Radiosensitization Effect In Vivo

Female BALB/c mice with body weights of 19–21 g and ages of 6 weeks were obtained from the Yangzhou University Laboratory Animal Center under the standard conditions. Animal experiments were compliant with the Animal Management Rules of the Ministry of Health of the People’s Republic of China. A subcutaneous tumor model was established as the following procedures:First, 1 × 10 ⁶ HepS cells were inoculated into mice intraperitoneal, and the ascites were collected after 5 days. Then, these ascites were injected into subcutaneous. When the tumor sizes reached approximately 100 mm³ , subcutaneous tumors models were established and applied to the following experiments.
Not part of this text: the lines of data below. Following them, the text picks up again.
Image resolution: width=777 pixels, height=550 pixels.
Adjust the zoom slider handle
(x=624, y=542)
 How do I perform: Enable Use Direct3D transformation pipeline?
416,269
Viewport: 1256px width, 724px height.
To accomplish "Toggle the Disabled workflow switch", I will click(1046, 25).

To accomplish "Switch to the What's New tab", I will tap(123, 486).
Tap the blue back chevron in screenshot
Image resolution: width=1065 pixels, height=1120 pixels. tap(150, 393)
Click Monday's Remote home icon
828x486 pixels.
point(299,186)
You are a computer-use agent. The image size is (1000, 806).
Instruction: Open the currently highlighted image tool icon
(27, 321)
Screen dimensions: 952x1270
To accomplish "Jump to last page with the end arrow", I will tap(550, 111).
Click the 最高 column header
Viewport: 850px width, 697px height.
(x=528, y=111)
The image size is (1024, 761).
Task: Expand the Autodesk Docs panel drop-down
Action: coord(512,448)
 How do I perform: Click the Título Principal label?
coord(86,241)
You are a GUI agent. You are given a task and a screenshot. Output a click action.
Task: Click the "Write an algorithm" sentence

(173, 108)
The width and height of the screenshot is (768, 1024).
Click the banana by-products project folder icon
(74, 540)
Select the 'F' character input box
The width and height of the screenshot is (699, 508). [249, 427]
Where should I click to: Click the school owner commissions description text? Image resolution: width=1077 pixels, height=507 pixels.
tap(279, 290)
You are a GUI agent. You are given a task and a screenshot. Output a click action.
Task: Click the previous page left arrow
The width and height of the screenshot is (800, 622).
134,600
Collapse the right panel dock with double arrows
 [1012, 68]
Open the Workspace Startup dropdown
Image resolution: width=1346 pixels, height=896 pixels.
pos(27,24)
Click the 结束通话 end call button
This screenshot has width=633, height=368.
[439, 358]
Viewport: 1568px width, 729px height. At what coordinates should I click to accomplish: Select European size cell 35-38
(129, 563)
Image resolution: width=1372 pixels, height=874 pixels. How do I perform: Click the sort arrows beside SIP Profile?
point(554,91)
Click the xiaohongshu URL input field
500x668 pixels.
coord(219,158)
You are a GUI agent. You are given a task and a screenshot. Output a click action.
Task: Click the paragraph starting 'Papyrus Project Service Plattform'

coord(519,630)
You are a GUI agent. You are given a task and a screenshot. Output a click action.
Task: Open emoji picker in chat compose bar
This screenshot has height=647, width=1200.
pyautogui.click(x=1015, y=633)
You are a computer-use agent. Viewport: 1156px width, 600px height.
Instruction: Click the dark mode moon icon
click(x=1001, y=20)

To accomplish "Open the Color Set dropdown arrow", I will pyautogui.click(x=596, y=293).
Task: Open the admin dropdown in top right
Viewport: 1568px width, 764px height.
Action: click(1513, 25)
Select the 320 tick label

Eight mice bearing subcutaneous tumors per group were treated with radiation at 3 Gy per fraction to a total dose of 9 Gy within 7 days. The radiotherapy was conducted after 3 h intravenous injection of HA-Gd₂ O ₃ NPs (10 mg/Kg), on a Siemens Primus clinical linear accelerator (6 MeV) using a self-made device to cover the entire tumor. These mice were anesthetized by 1% pentobarbital (50 mg/kg) to assure immobility during irradiation. The volume was measured and recorded every day, determined from caliper measurement, and calculated by the formulae:V =0.5 × a × b ² , onde V (mm³ ) is the volume of the tumor, and a (mm) and b (mm) are the tumor length and tumor width, respectively. Relative tumor volumes were normalized to their initial sizes. Each group was conducted on eight mice, wherein statistical analysis was performed using Student’s two-tailed t test (*p <0,05, ** p <0.001).